┏━━

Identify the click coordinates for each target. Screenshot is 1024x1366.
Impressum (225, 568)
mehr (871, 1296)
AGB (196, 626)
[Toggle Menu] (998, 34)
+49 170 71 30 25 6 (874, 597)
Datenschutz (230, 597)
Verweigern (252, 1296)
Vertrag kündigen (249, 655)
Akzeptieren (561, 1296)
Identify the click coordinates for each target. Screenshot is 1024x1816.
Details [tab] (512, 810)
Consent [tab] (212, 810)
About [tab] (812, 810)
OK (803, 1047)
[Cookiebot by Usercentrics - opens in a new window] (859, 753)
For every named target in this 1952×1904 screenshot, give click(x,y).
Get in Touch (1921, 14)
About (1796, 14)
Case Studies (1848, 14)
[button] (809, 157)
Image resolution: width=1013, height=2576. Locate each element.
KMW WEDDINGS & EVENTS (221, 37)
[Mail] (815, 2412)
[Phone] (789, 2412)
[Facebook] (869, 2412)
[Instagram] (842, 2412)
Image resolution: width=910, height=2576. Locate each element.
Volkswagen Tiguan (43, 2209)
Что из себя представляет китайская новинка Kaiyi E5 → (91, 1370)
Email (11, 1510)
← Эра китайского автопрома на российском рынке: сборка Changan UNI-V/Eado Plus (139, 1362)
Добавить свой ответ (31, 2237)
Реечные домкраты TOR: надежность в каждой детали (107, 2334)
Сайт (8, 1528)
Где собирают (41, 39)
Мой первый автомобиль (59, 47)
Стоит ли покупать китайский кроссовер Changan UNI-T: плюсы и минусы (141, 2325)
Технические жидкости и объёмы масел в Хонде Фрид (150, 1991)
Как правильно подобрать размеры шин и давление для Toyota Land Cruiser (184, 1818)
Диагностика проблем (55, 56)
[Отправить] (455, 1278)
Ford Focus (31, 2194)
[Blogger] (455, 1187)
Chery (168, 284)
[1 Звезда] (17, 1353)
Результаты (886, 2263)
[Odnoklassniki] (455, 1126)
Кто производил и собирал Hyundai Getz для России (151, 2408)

┗━━

### Try it
Could you find every line in the records above that has the string "coordinates" and copy it?

### Task answer
Identify the click coordinates for each target. Screenshot is 1024x1366.
Identify the click coordinates for each target. Screenshot is 1024x1816.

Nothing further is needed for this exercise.